▸ **TASK PROMPT**
Convert the stretch of rows from the line containing "The image size" through the line containing "pos(39,162)" into a JSON list of strings, with one string per line and blank lines left out.

▸ **DATA SUPPLIED**

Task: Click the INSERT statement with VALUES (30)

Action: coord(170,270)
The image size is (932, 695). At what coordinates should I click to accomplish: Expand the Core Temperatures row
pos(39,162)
* * *
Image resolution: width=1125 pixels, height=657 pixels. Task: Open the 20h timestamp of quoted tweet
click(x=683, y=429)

▸ **WRITTEN SOLUTION**
[
  "The image size is (932, 695). At what coordinates should I click to accomplish: Expand the Core Temperatures row",
  "pos(39,162)"
]